1] Roast the cashews, cardamom, in ghee and keep aside.
2] Dissolve the jaggery in 2 cups water and add roasted coconut. Heat the
mixture until water boils.
3] Take off fire and slowly add the rice powder and stir well to remove all
lumps. Replace on fire and cook for few minutes, until done.
4] Stir in kaju and cardamom and ENJOY HOT!
#0. In her kitchen, each bottle of spice, vessels, you-name-the-item was set in a particular order, so when you want haldi, blindly reach out to the second row second bottle and it would be haldi. Save time spent on futile searches. Before she lit the gas flame, each ingredient(s) for the phodni(cooking) would be neatly arranged on the kitchen counter, the vegetables freshly cut, the ladle for stirring lay nearby and the vessel with oil on the gas stove... all of which avoided wasting time and expensive gas. I lernt a lot from her... rather she was practicing Six Sigma and JIT techniques even without formally learning them.

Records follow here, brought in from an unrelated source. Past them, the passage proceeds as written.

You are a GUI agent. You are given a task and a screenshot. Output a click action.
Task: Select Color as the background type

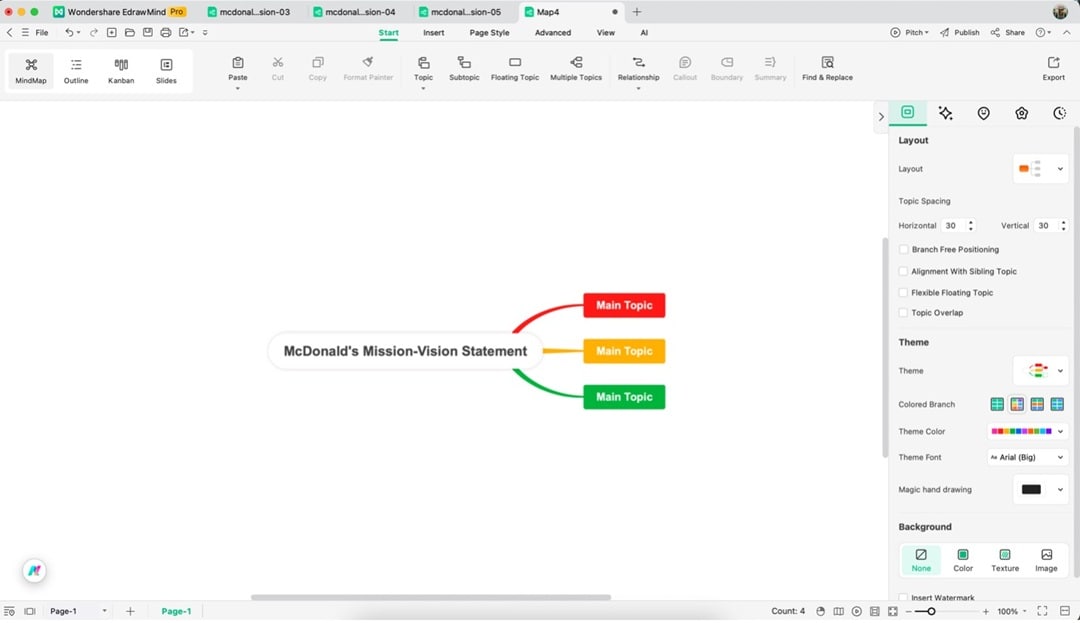coord(962,558)
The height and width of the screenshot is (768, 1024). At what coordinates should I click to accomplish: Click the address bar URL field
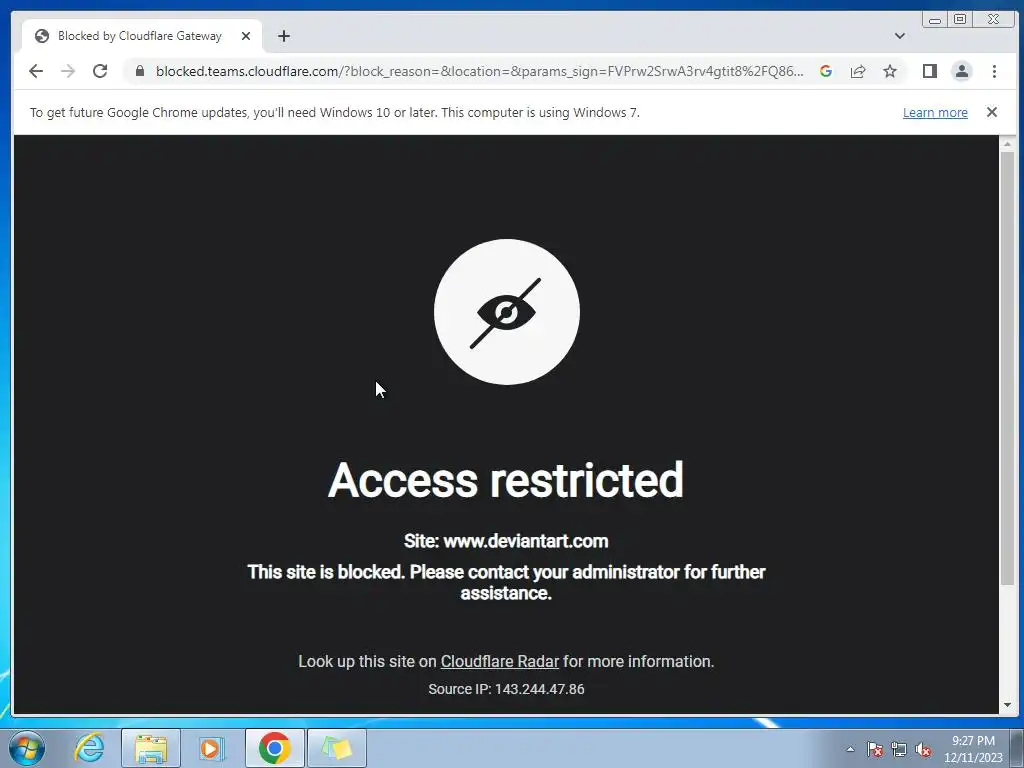(479, 71)
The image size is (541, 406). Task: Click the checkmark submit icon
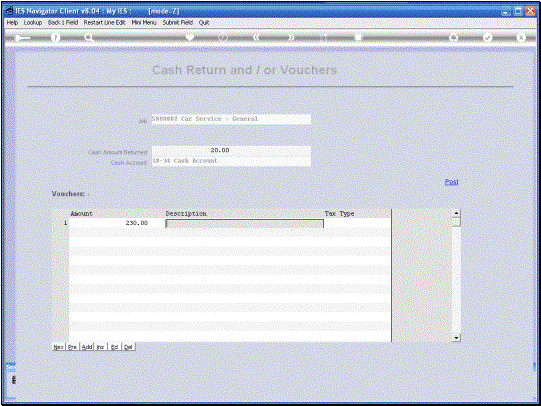click(488, 38)
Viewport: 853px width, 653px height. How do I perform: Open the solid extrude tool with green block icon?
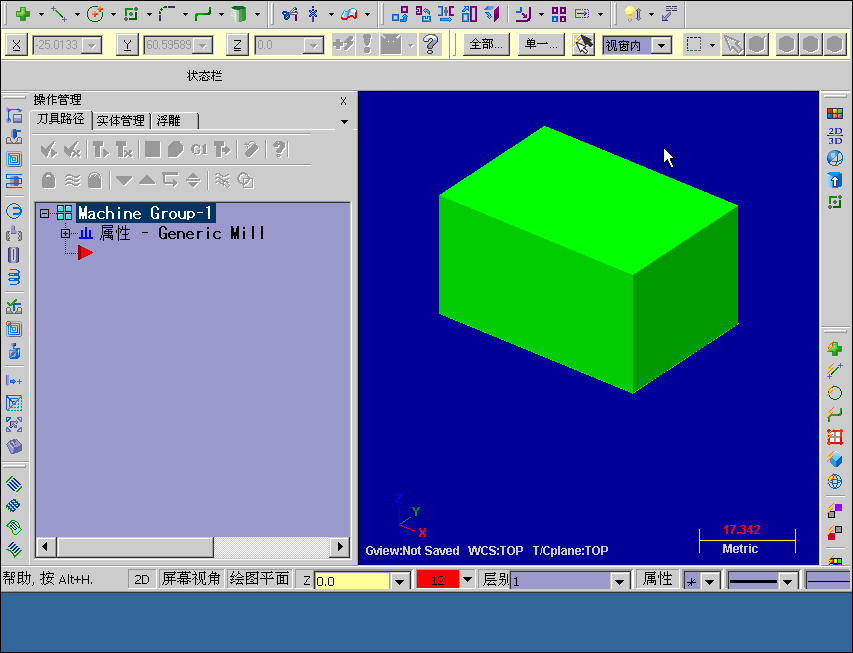(x=240, y=14)
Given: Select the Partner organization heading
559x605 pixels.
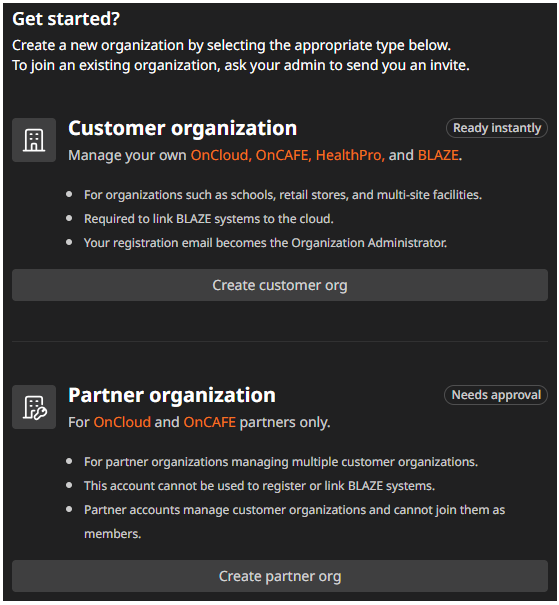Looking at the screenshot, I should point(172,395).
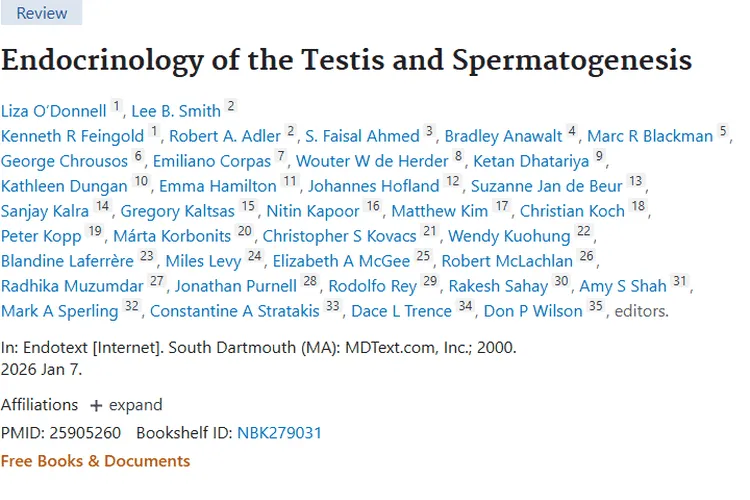Open Bookshelf ID NBK279031 link

(279, 433)
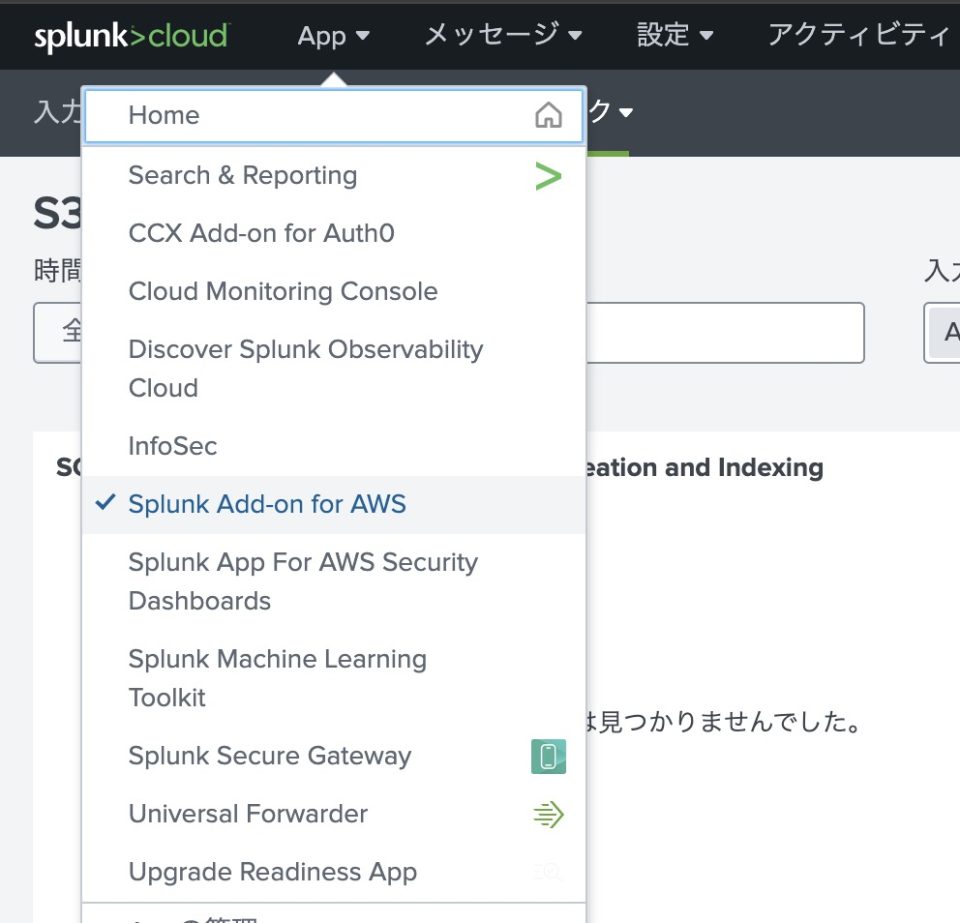Click the forwarding arrows icon beside Universal Forwarder

[548, 814]
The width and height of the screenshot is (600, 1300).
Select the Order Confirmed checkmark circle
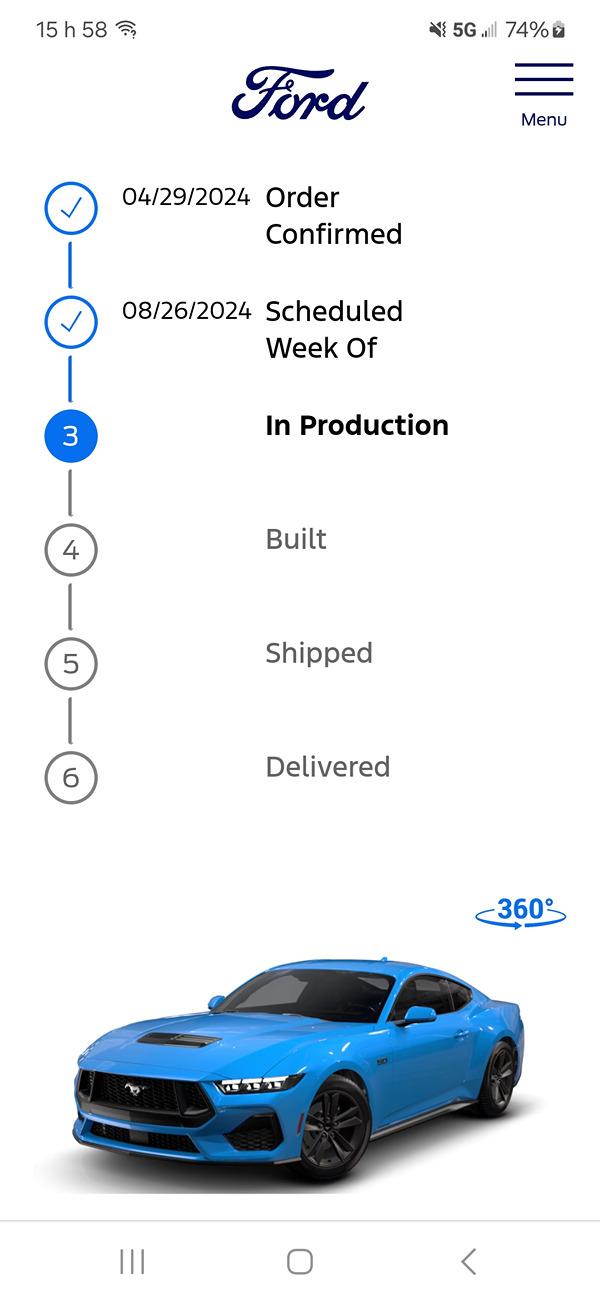(71, 208)
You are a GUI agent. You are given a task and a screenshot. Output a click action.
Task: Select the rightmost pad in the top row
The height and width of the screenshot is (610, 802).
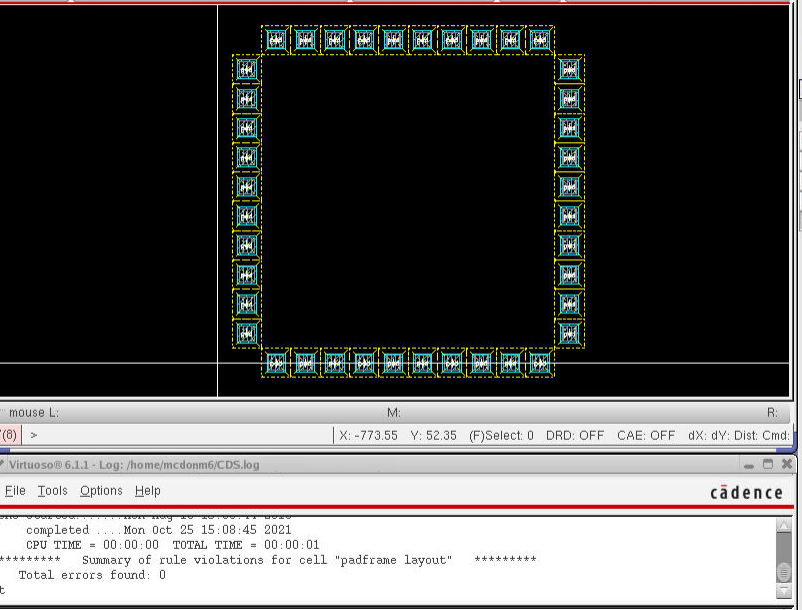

#1. I listen to carnatic/hindustani music out loud (thankfully till date none of my neighbours have complained, rather they enjoy it) and when I like a particular raga its repeated for months, daily, until folks around me get utterly bored and poke me to stop.
Comments
I was wondering how Tiruvadirai Kali became a Food Item. In Kerala it is a dance item especially performed on "Tiruvathira " day.(btw, It was this monday ).
See this
@Santhosh: Dont Keralites celebrate ArudraDarshanam differently? For Tamilians its Shivji's b'day. I dunno to read Malayalam script but i guess you are talking of kaliattam (dance), but i can only think of sweet किळ (kali -english is not the best language for indian langs).
hi,
i am first time to your blog. a good recipe in deed. But dear Vitta, Thiruvathira Kali (തിരുവാതിര കളി | திருவாதிரை களி | ಲ್ಫ್ಜ್ಗ್ಬೆಲ್ಫ್ಜ್ಕ್ಣ್ಫ್ | ల్ఫ్జ్గ్బెల్ఫ్జ్క క్ణ్ఫ్) is a dance form and not a cuisine. Its played by eight or more women paired in even numbers around a NilaVilakku.
Thiruvathira is the sixth star amongst the constellation of twenty seven stars that are said to have some effect on every human being according to Hindu astrology. Thiruvathira Day in the Month of 'Dhanu' is said to be the birthday of Lord ParamaShiva. Dhanu is the fifth month according to Malayalam Calendar and is between mid December to mid January.
There is a cuisine named 'Thiruvathira Puzhukku' were in, different types of roots and cereals are prepared together to serve young eligible unmarried girls on Dhanu masa Thiruvathira so that her marriage would commence within a year. Married women do take it to ensure that, their marriage lasts long. In some parts of Kerala, they use only five kinds of roots for this dish where as, in some other parts, even the name of the dish changes to 'Ettangadi' and the ingredients include eight cereals and eight roots as its base and many more to follow.
If you know Malayalam, you could read something about Thiruvathira from here.
Sorry, the link seems not working on your page. Here is the URL, I provided atop:
http://ml.wikipedia.org/wiki/%E0%B4%A4%E0%B4%BF%E0%B4%B0%E0%B5%81%E0%B4%B5%E0%B4%BE%E0%B4%A4%E0%B4%BF%E0%B4%B0_%E0%B4%86%E0%B4%98%E0%B5%8B%E0%B4%B7%E0%B4%82
Enjoyed reading this... Tiruvadiraikkali is definitely a dish made during tiruvadirai... and enjoyed with the traditional ezhu kari koottu... (the kootu (stew) made with seven vegetables)... I have malayalam connections and the ezhu kari koottu is a lot like the aviyal... and with my inlaws from Trichy... the same is made with tamarind...
@Uma: I've eaten that -- "talah korumbu" isnt it? Yeah the tamarind quantity is much less than avial though.